The Citizenship Amendment Act was passed in 2019, and opened a faster path to citizenship for non-Muslim refugees from India’s neighbouring countries.
Roy, who belongs to the Rajbangshi community, claimed that the main objective of SIR is to identify Muslim “infiltrators” and that Hindus have nothing to fear.
“There is no need to fear as BJP is with them. We have been saying repeatedly that we will give citizenship to Hindus who have come from Bangladesh because of fear and persecution,” he said.
Abhijit Dey Bhowmik, who heads the Trinamool Congress unit of Cooch Behar, accused the BJP of misleading Hindu migrants.
“There is no provision in SIR which gives relief to recent Hindu migrants,” Bhowmik told Scroll. “BJP is saying that after rejection in SIR, they can apply under the CAA. But the Election Commission has not said any such thing. This is contradictory.”
Bhowmik also pointed out that many Hindu migrants are reluctant to apply for citizenship through CAA because of the documentary proof the law demands.
The CAA rules say that an applicant will have to first provide documents proving that they arrived in India from Bangladesh, Afghanistan or Pakistan. Second, they will have to provide documents that show they crossed over into India before the Act’s cut-off date of December 31, 2014.
Bhowmik said, “They are scared about identifying themselves as Bangladeshi while applying under CAA.”
The Trinamool Congress leader claimed that in Cooch Behar, the Hindus who have come from “Opar Bangla” – the other side of Bengal – will suffer the most.
“There are so many of them [Hindu migrants] in my locality who are very worried,” Bhowmik said. “They never vote for us but we are trying to bring them into our fold by helping them get included in the SIR.”
Support for SIR
The one group that has backed the Special Intensive Revision are the Rajbangshis, an ethnic group that has historically lived in north Bengal and form one of the biggest Scheduled Caste groups in West Bengal.
For years now, Rajbangshis have opposed the Citizenship Amendment Act arguing that the amended law will turn native Rajbangshis into a “minority”. They have also demanded the implementation of the National Register of Citizens in Bengal.
“If the NRC is not prepared with 1971 as the cut-off date, the sons of the soil will be in minority,” said Bangshi Badan Barman, the general secretary of the Greater Cooch Behar People’s Association, which has been demanding a separate ethnic homeland for Rajbangshis for decades.

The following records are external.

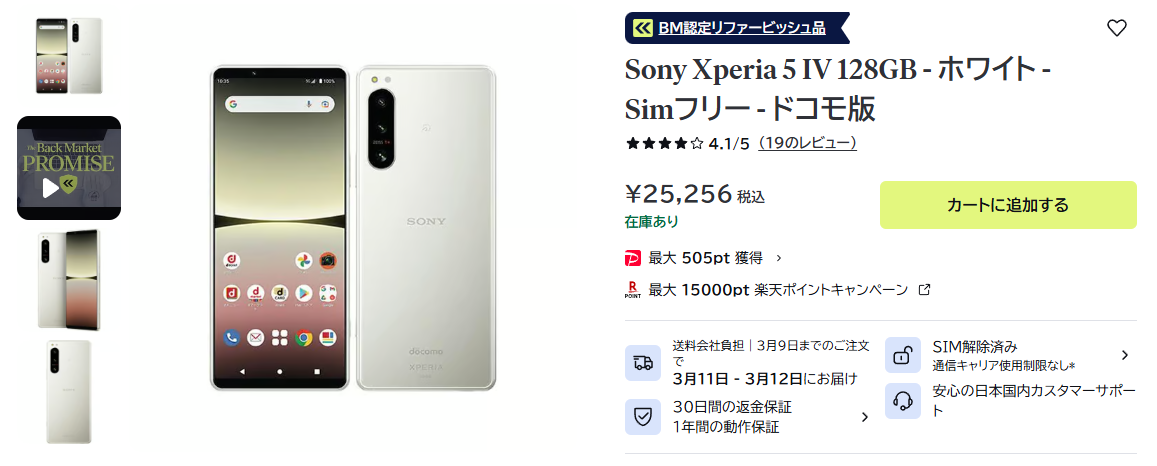Click the PayPay points icon
The image size is (1157, 466).
pyautogui.click(x=633, y=258)
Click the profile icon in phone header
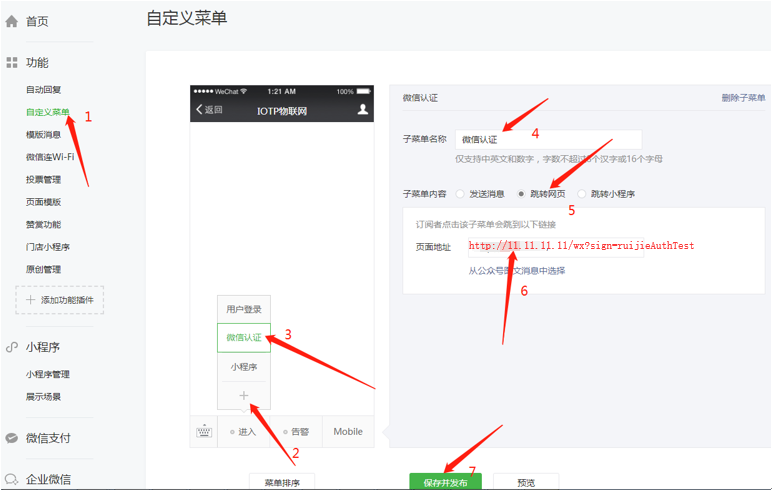This screenshot has height=490, width=772. [363, 109]
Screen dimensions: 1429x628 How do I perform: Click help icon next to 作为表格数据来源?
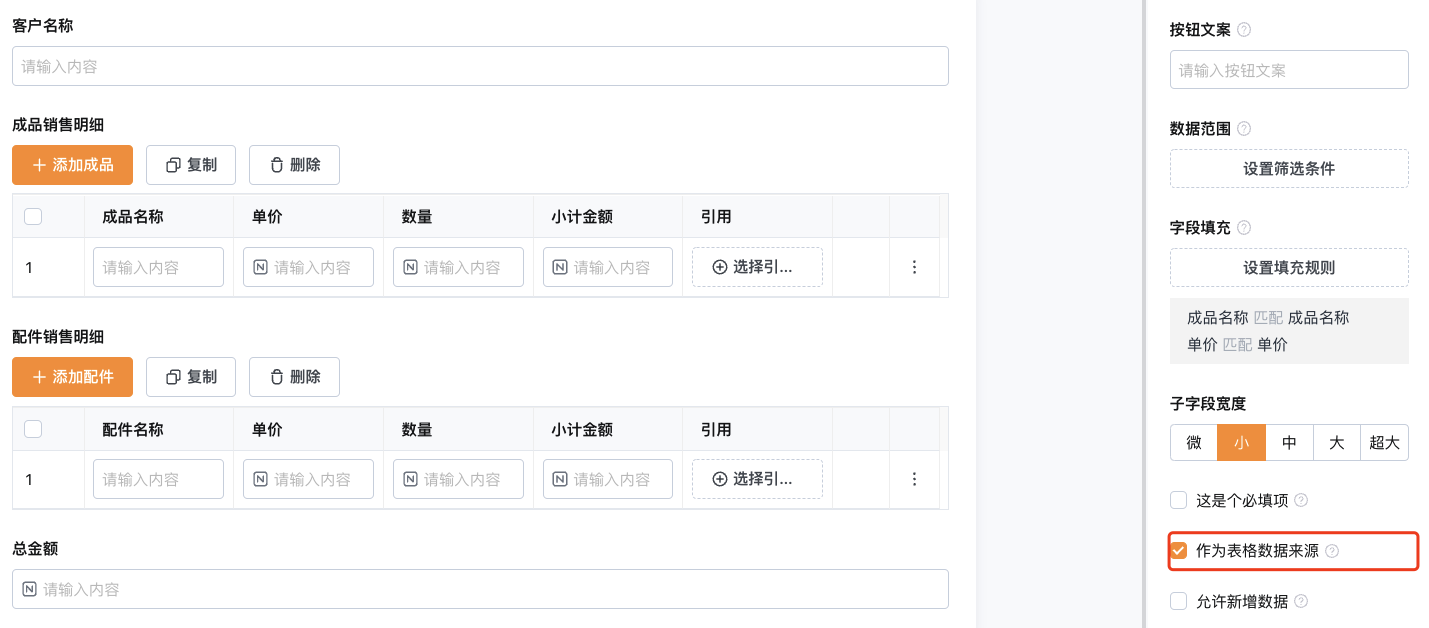click(1332, 551)
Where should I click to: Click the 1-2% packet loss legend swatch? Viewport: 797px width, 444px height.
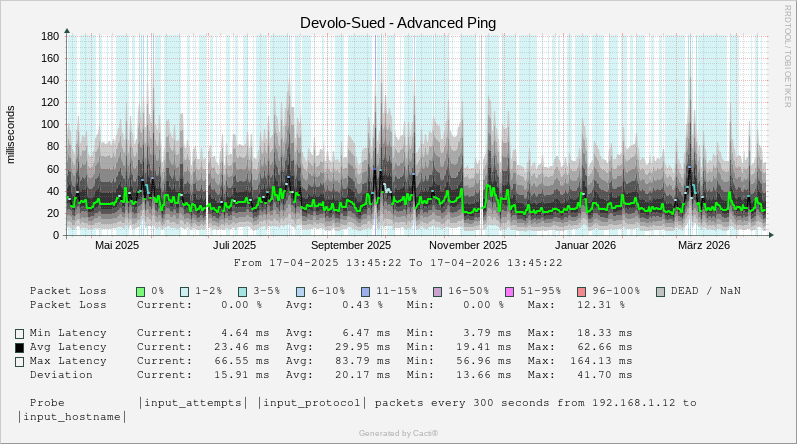(x=185, y=291)
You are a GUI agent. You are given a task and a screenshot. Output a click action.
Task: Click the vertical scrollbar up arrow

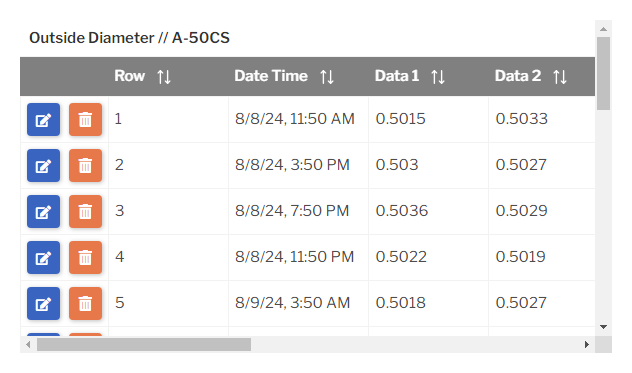coord(603,29)

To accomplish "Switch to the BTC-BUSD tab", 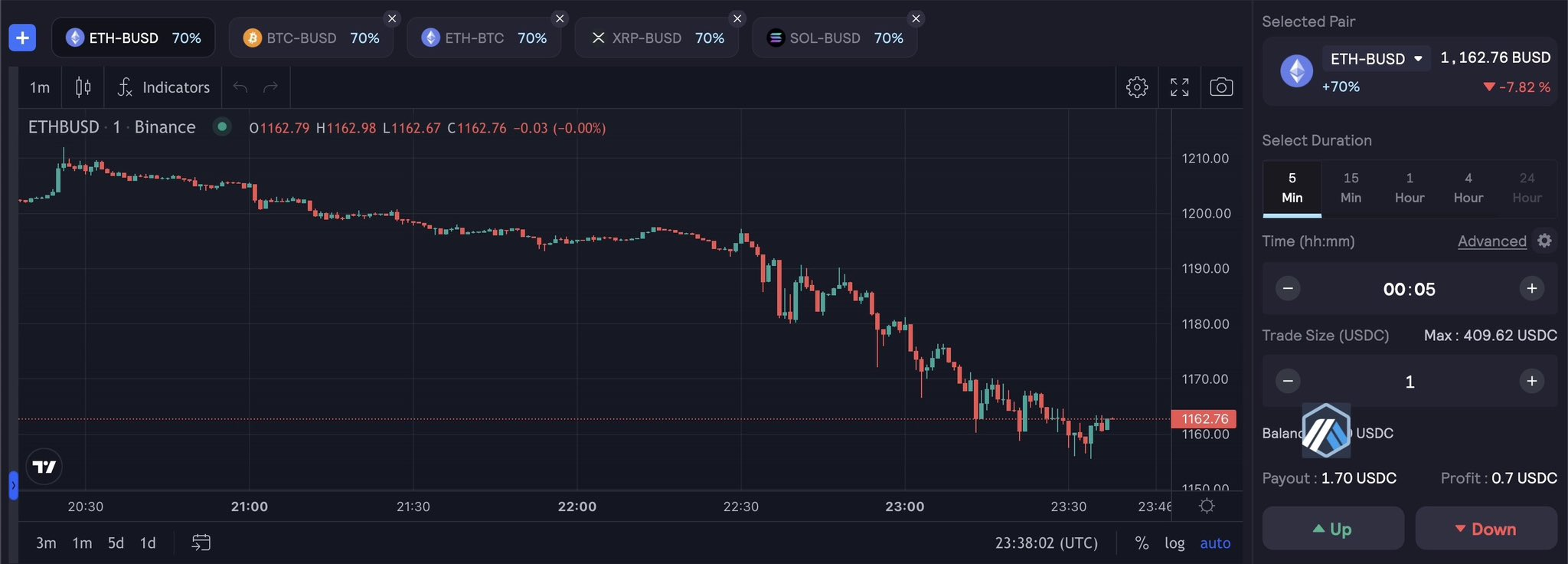I will pos(301,37).
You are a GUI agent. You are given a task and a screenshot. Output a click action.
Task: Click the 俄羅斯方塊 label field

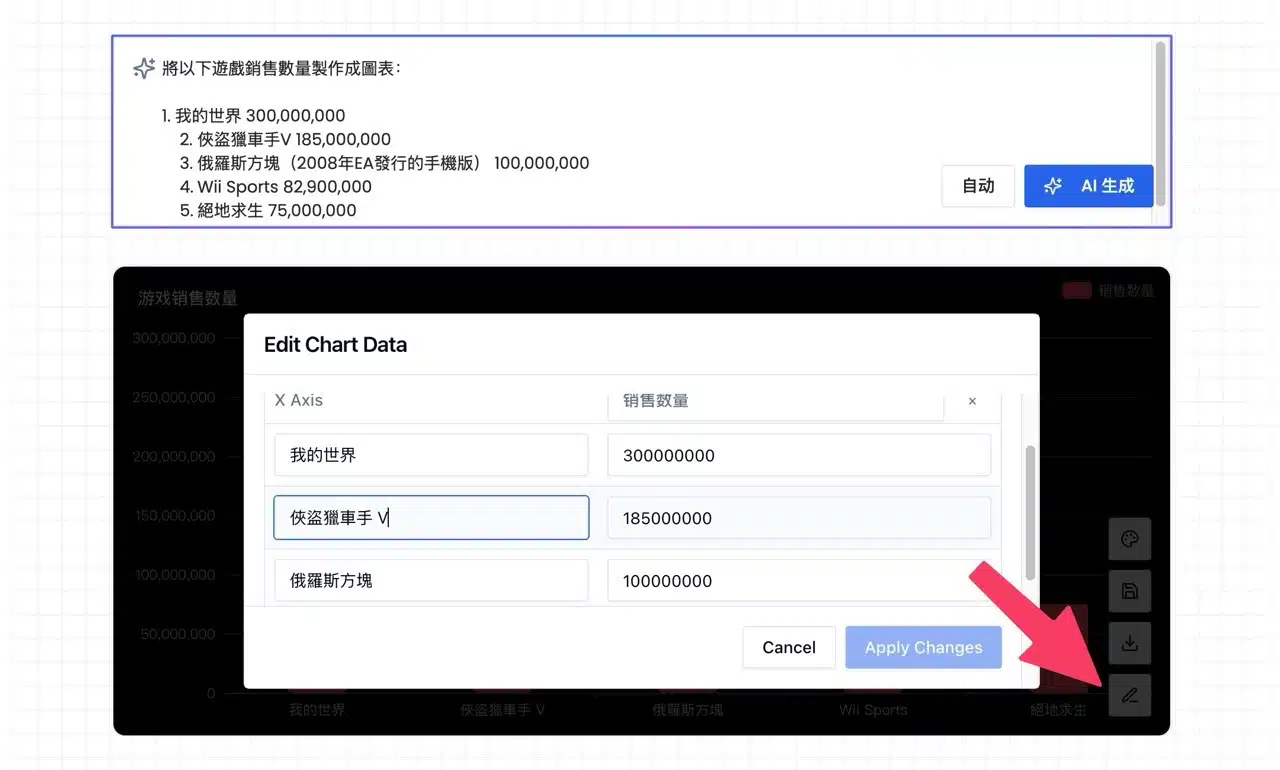point(431,581)
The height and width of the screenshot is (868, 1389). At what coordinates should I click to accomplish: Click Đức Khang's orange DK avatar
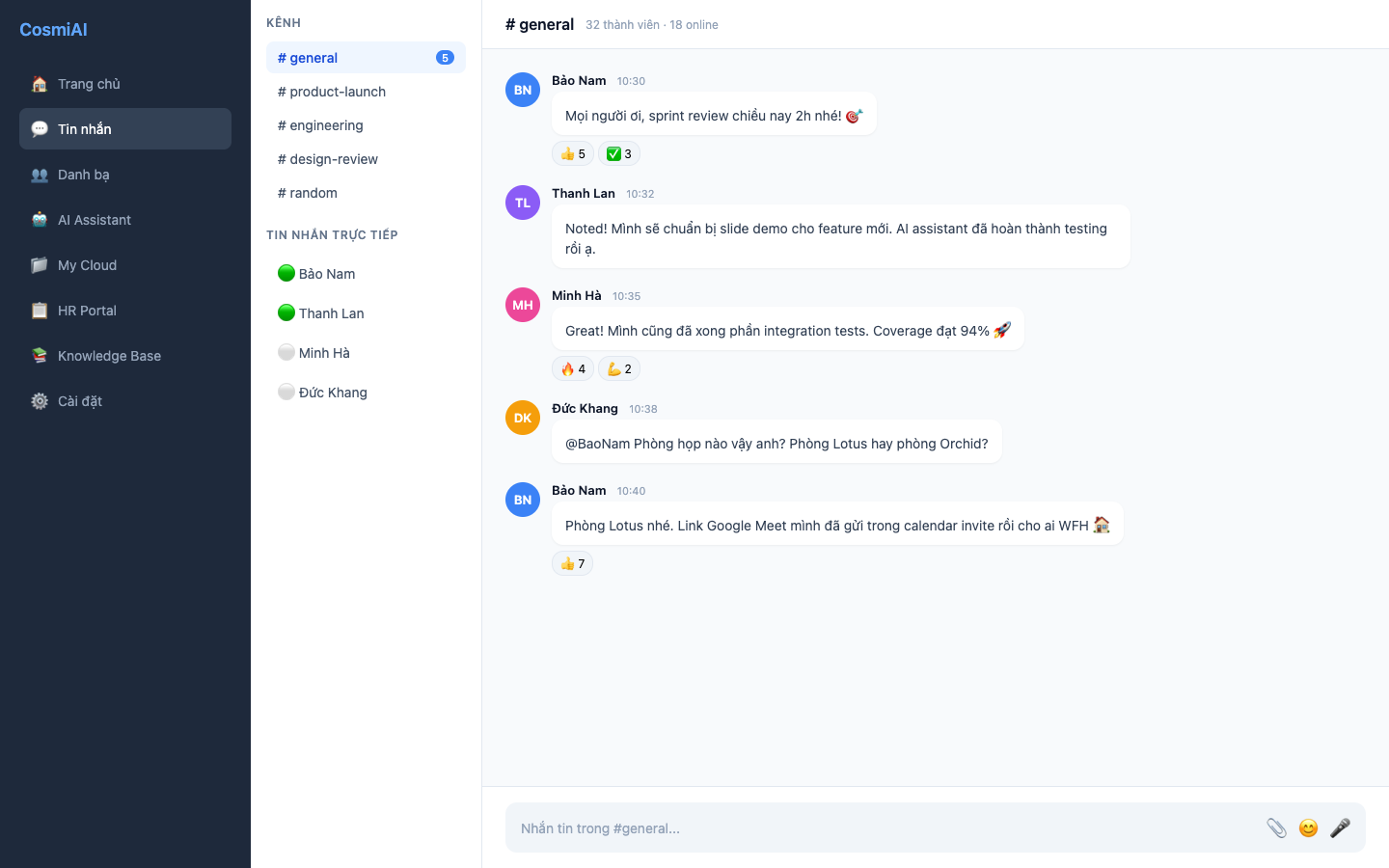point(522,418)
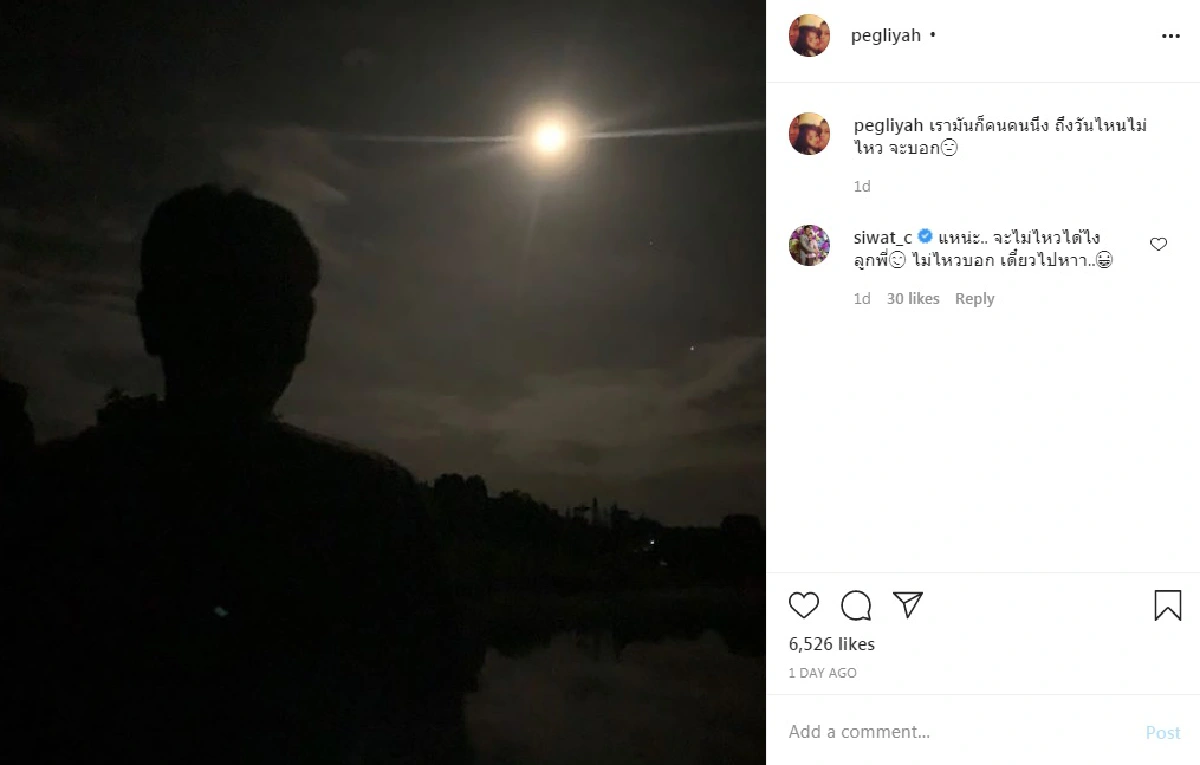
Task: Share post via paper plane icon
Action: click(x=907, y=604)
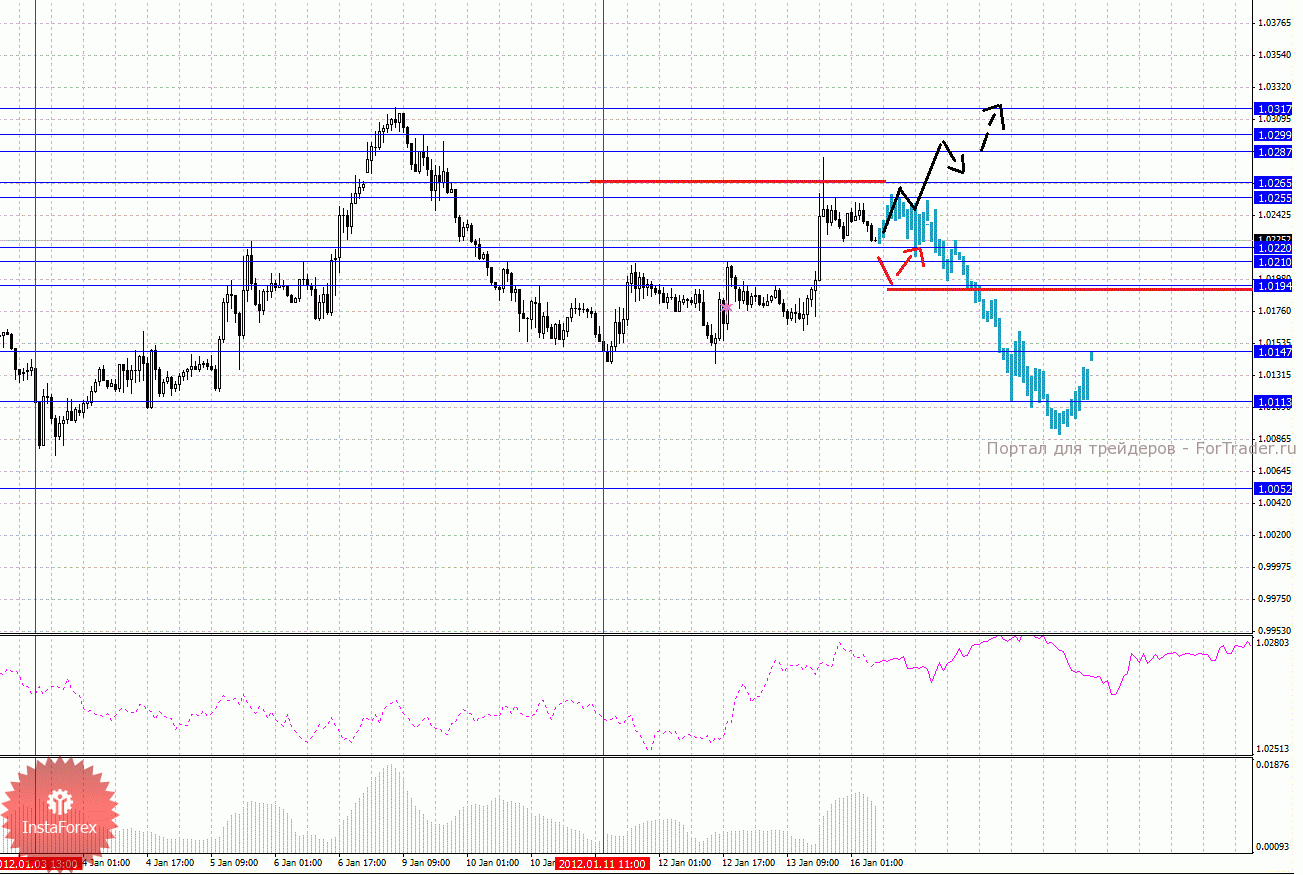
Task: Click the red dashed arrow on the chart
Action: pyautogui.click(x=911, y=256)
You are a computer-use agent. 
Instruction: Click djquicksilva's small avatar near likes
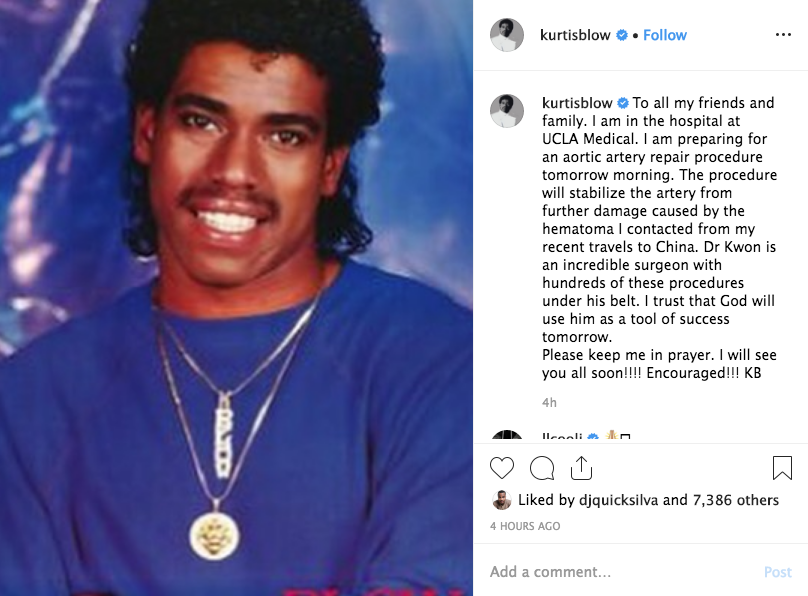[501, 500]
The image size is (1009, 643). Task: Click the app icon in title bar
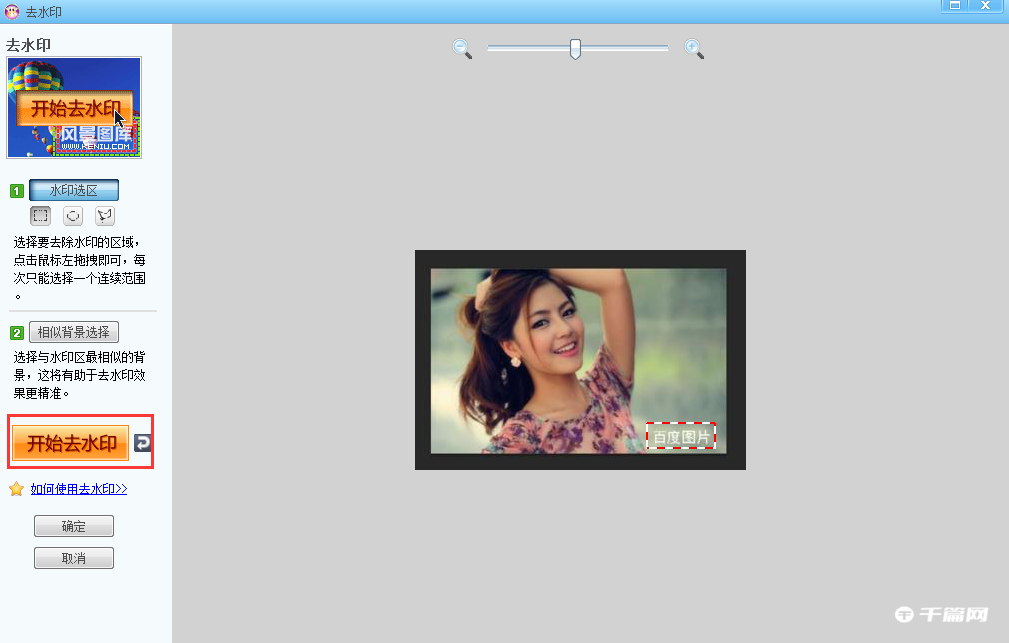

Barman, who is also the state government-appointed chairman of the West Bengal Rajbanshi Development and Cultural Board, said that both the Trinamool Congress and the BJP “are doing politics over the SIR”.
“Both of them are creating panic among the people with misleading and provocative statements that lakhs of people will be excluded,” Barman said.
Barman called for identification of illegal migrants irrespective of religion. “Many migrants who have come from Bangladesh are now leaders and call the shots. Till today, people are coming. We are not against them but they have to be identified. That’s why we need both NRC and SIR.”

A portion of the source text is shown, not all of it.